[CMake] cmake support Eclipse
Eric Noulard
eric.noulard at gmail.com
Tue Jul 31 03:05:53 EDT 2007
2007/7/31, Brandon Van Every <bvanevery at gmail.com>:
> On 7/30/07, Andy Dingfelder <DingfelderA at sirtrack.com> wrote:
>
> > Building java apps it typically done using Maven or Ant, and I see no
> > need to re-invent the wheel and use cmake to do that.
>
> I do.
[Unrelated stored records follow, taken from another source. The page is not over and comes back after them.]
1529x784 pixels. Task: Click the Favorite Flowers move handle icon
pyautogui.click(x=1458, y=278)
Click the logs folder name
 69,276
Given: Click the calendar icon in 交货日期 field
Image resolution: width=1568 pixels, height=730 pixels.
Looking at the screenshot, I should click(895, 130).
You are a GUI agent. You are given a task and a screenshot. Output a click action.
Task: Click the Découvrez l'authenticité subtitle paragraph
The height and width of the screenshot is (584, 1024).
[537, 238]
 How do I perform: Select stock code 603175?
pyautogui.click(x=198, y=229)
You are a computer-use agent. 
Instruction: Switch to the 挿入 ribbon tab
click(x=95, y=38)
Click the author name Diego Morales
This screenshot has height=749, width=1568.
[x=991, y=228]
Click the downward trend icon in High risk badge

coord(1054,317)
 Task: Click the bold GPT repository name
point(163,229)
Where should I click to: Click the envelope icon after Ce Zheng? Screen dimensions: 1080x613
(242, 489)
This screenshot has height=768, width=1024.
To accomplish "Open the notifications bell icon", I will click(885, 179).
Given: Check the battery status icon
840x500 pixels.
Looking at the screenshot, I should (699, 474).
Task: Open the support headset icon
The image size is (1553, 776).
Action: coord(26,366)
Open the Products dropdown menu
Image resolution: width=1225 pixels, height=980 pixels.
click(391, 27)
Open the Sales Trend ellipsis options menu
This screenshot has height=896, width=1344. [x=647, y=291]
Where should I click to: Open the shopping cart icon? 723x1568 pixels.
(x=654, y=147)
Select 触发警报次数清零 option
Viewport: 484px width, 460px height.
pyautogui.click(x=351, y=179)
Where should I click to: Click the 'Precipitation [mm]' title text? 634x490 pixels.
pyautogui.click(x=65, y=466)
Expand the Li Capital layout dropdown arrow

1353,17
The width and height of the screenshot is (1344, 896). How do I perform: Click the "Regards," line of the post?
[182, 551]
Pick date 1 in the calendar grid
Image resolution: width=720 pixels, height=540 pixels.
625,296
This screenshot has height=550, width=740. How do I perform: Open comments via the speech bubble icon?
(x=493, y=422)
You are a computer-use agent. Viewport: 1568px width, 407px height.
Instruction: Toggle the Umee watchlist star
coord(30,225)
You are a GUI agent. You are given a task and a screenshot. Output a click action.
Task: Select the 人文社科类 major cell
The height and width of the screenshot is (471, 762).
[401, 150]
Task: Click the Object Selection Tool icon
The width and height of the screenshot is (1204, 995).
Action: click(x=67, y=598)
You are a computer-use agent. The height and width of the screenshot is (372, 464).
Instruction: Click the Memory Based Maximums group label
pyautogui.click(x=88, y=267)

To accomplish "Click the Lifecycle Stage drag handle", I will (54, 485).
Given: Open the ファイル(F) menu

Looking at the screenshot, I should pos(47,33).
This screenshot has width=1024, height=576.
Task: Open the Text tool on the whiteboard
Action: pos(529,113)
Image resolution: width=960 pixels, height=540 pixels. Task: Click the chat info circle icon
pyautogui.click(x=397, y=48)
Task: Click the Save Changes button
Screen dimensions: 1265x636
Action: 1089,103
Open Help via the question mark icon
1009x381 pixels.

If you want Eclipse developer mindshare, then ultimately you
> want CMake to work as a Java build tool as well.
I'm following this interesting thread and here I must say
that I disagree.
CMake I think should never became "A Java build tool"
CMake "may" add java support which may end up
in generating ant build files.
Ant is a build tool which may be compared to make
(ant is much much much nicer and powerful than make though)
CMake (from my point of view) is a build tool GENERATOR.
> You may not need any
> of that at first, but you aren't going to get a snowball of support
> unless CMake is handling basic Java builds. That's the strategic
> risk. Strategically, if Ant figures out how to do C/C++,
Ant already does, see cc Task:
http://ant-contrib.sourceforge.net/cc.html
> and CMake
> doesn't figure out how to do Java, then CMake will lose in the Eclipse world.
Not so sure, even if I'm no eclipse expert.
If CMake is able to generate Eclipse project files and/or with
eventual Ant build files then I'm pretty sure CMake will get in the Eclipse
world very soon.
Java IDE is only a part of what Eclipse is for and I'm not sure
it will be the more prominent one in the mid-term.
Major vendors for embedded (generally cross compiled) tools
goes for eclipse "platform" http://www.linuxdevices.com/news/NS9149933313.html
because eclipse is a "cool" development platform
(<flame type=free> as soon as you have enough RAM </flame>:))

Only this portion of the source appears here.